Movie: Cypher – Wednesday, 12pm, Ch7
This enjoyable corporate thriller is set in the near future and stars Jeremy Northam as a nerdy salaryman who takes a job as an industrial spy and discovers it involves being brainwashed and losing touch with reality. Lucy Liu, however, can help him come to terms with the pickle he finds himself in. Kind of like Johnny Mnemonic meets Duplicity.

Movie: Dead Man – Wednesday, 10pm, SBS
Remember those halcyon days when SBS used to screen gems of American independent cinema on Wednesday nights? Perhaps they are returning, as Jim Jarmusch’s unsettling 1995 postmodern Western hits our TV screens. The all-star cast includes Johnny Depp and Robert Mitchum in his final role, as well as Billy Bob Thornton, Iggy Pop, Crispin Glover, John Hurt and Lance Henriksen. Neil Young improvised the soundtrack. Possibly the highlight of this week’s viewing.

Worst Week – Thursday, 8pm, Ch10
Based on the British series The Worst Week Of My Life, this 2008 American sitcom premieres in Australia tonight. Enjoy it while it lasts, as it looks as if I’ll soon be featuring it on The Can Opener. However, both critics and audiences have enjoyed the adventures of magazine editor Sam Briggs (Kyle Bornheimer), whose extraordinary bad luck hampers his attempts to tell his girlfriend Mel’s (Erinn Hayes) parents – who’ve never really liked him – that Mel is pregnant. There’s currently a petition to save the show.

The Golden Girls – Friday, 2:30pm, Ch7
I have no idea how long Channel Seven has been screening The Golden Girls, but if you’re within reach of a screen this Friday arvo, it’s a well-spent half-hour.

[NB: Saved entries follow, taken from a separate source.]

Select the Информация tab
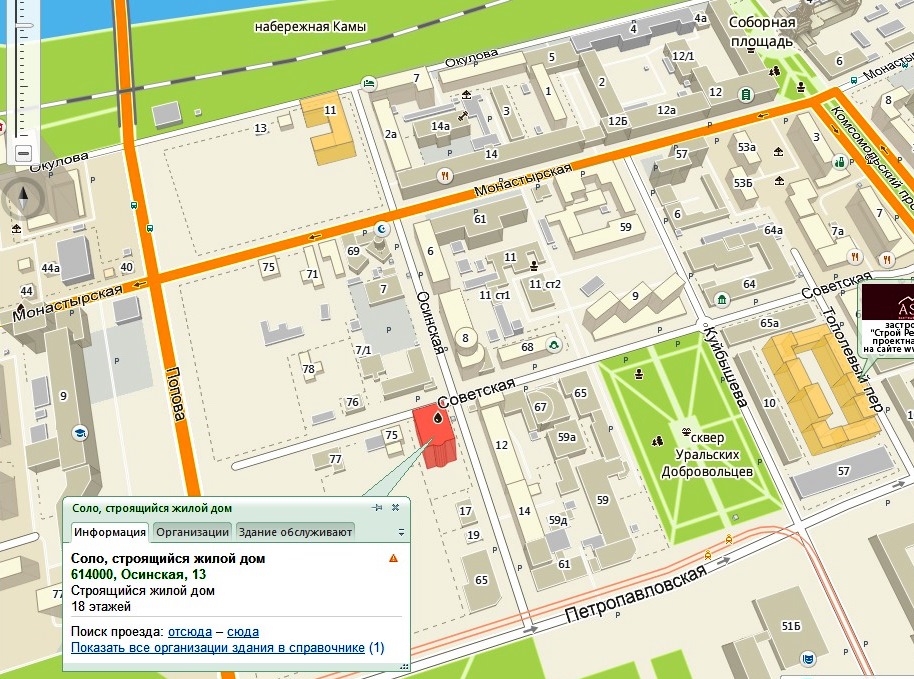Image resolution: width=914 pixels, height=679 pixels. [x=110, y=532]
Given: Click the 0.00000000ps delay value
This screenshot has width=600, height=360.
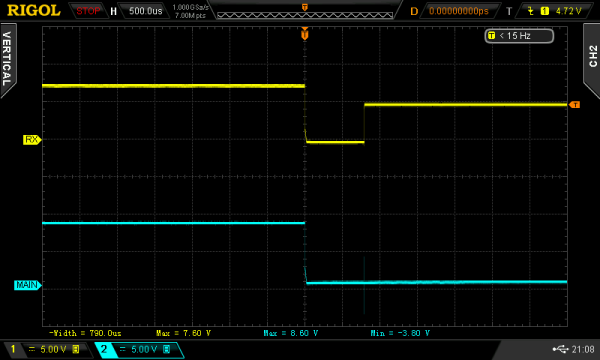Looking at the screenshot, I should [459, 11].
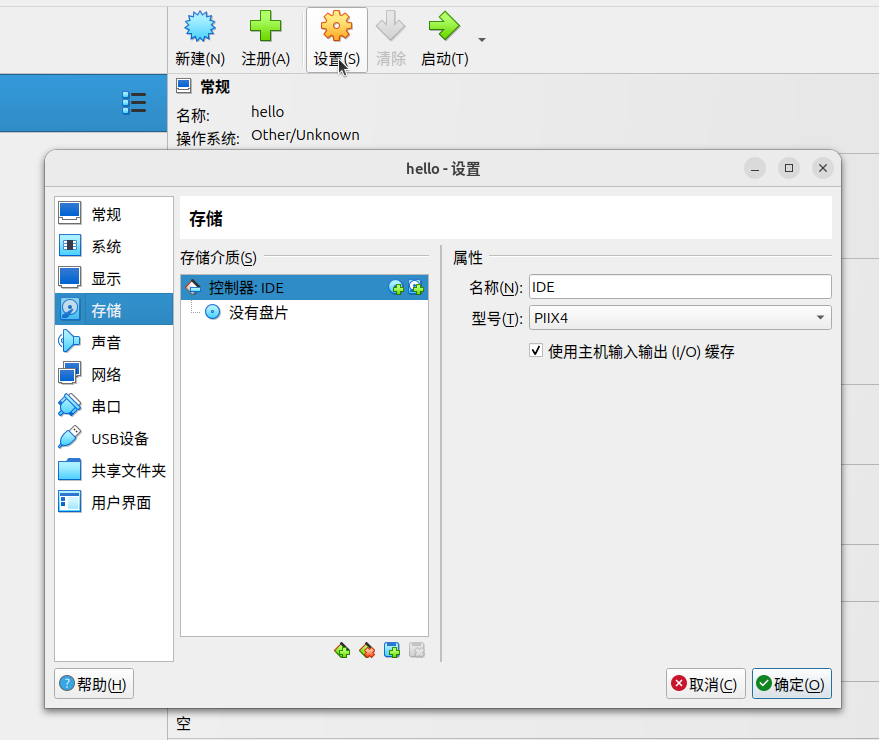Open the 系统 settings category

[106, 247]
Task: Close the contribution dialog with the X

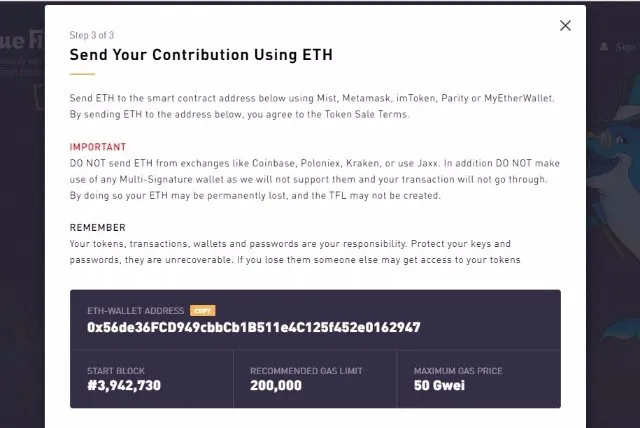Action: click(x=565, y=26)
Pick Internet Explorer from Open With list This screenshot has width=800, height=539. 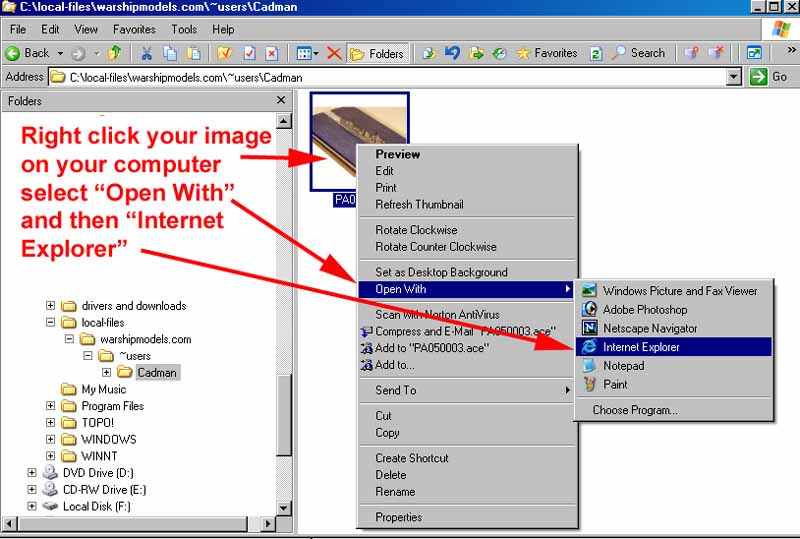click(x=641, y=347)
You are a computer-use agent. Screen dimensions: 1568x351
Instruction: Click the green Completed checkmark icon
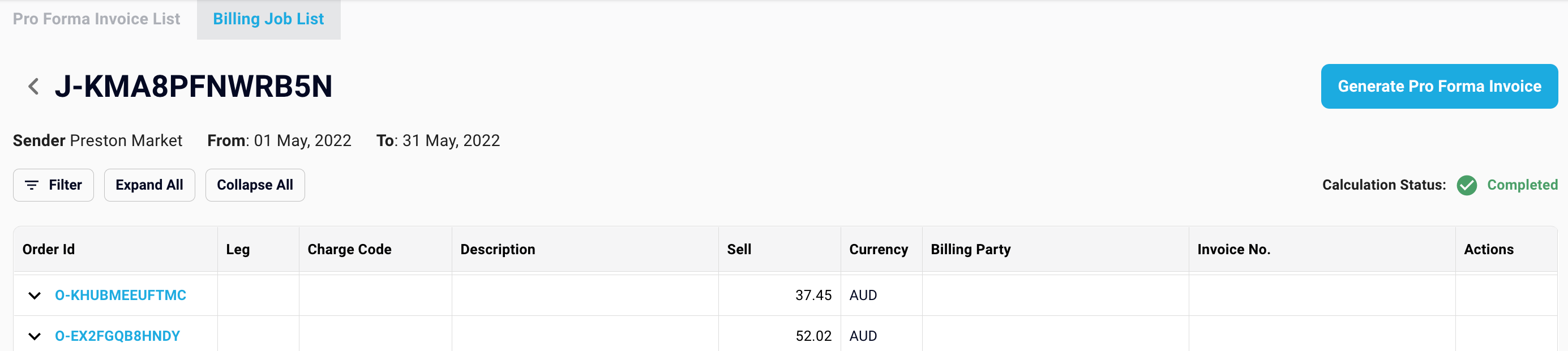[1466, 185]
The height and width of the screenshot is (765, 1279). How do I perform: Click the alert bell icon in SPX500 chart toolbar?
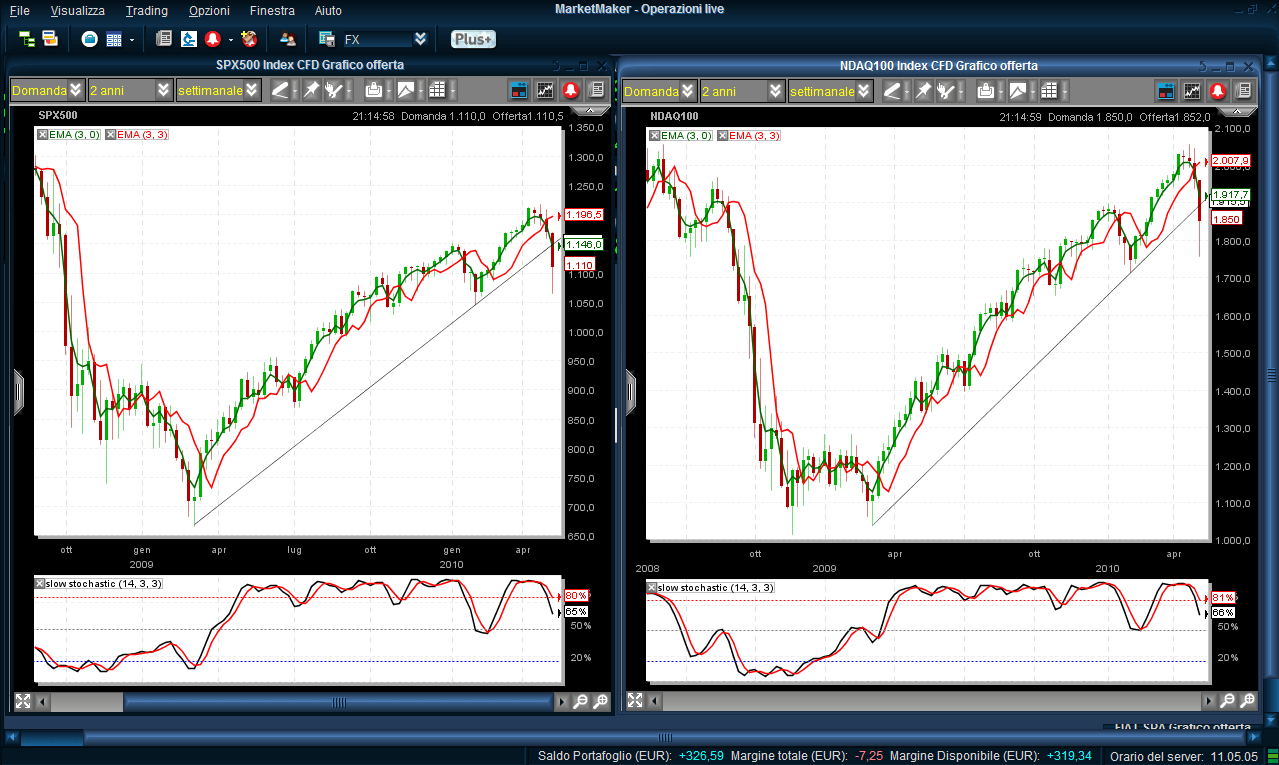coord(570,90)
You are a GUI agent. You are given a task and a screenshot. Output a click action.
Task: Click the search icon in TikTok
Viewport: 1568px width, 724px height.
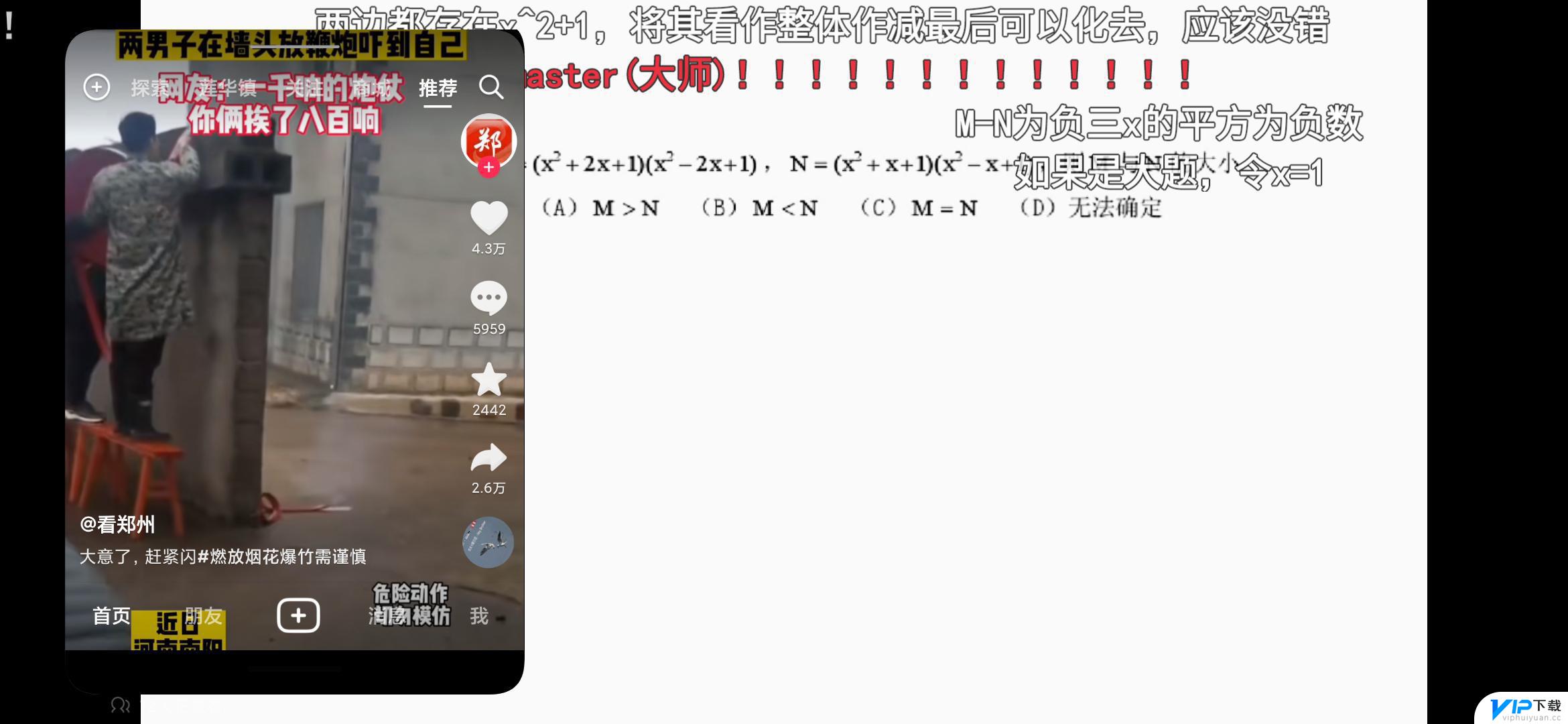tap(491, 87)
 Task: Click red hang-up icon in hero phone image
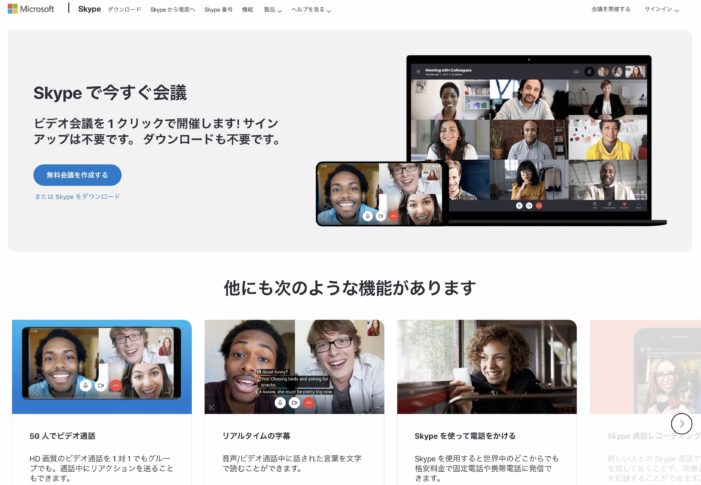393,215
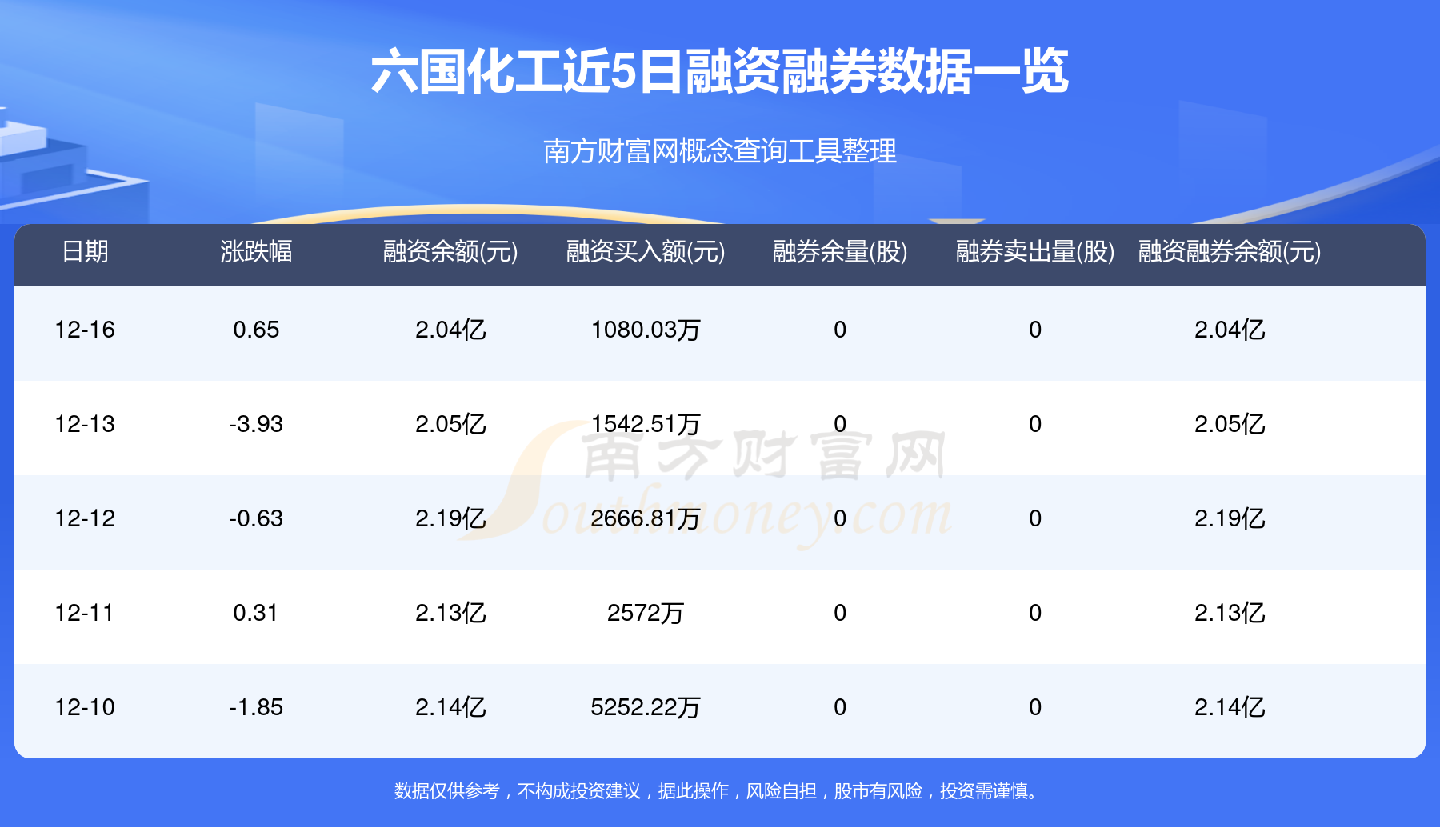
Task: Click the 12-16 date cell
Action: tap(85, 330)
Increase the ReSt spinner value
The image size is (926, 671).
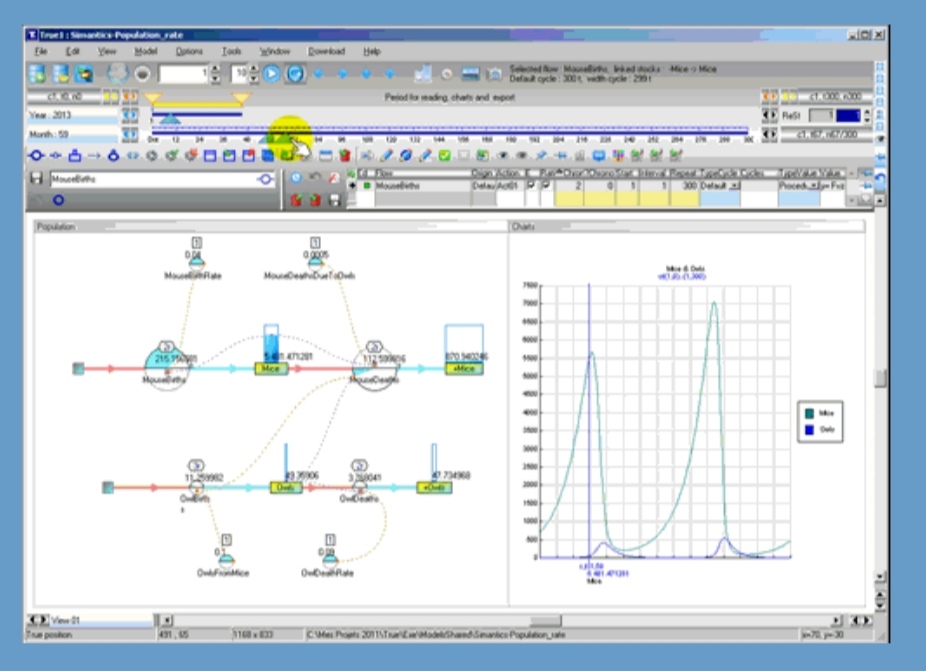(x=866, y=112)
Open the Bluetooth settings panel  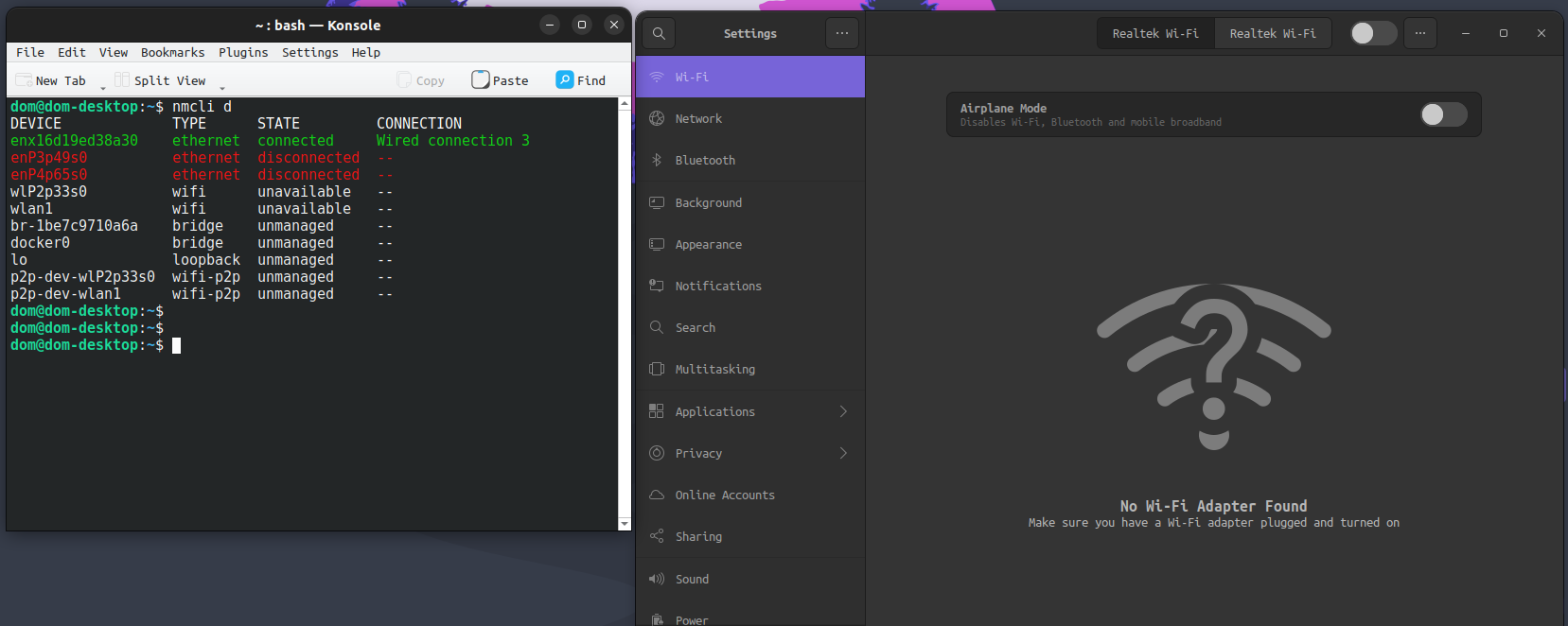pyautogui.click(x=705, y=161)
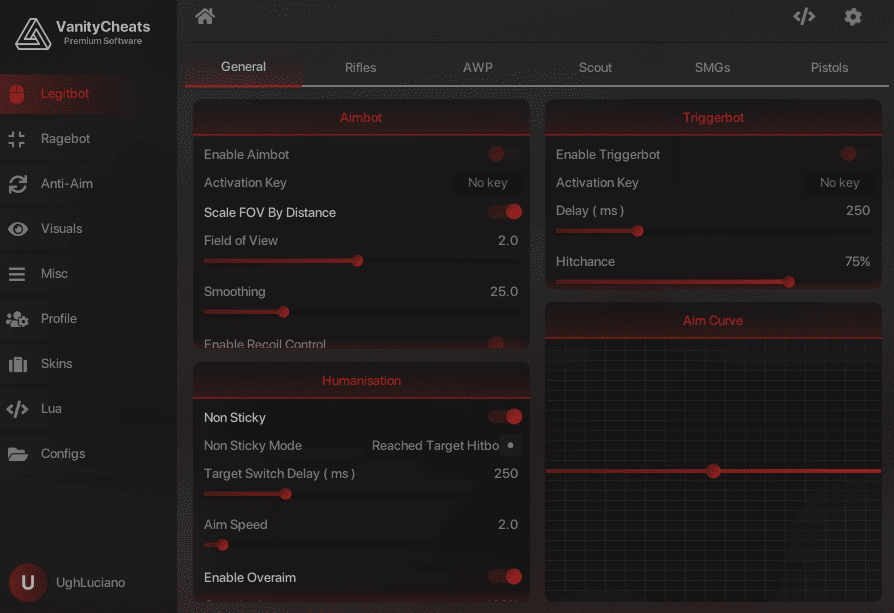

Bea Arthur’s recent death (and that of Estelle Getty last year) had me watching clips of her work in this show and her earlier sitcom Maude, and they’re both smart and hilarious.

Movie: The Others – Friday, 12pm, Ch7
Another excellent movie! This old-fashioned psychological horror film, directed by Alejandro Amenábar, scared the shit out of me when I saw it at the cinema – especially when Mrs Mills the housekeeper says, “I’ve just about reached the end of my tether.” Nicole Kidman is pretty good as the mum trying to raise her two photosensitive kids in a spooky island mansion while her husband (Christopher Ecclestone) is off in WWII, and who begins to suspect the house is haunted.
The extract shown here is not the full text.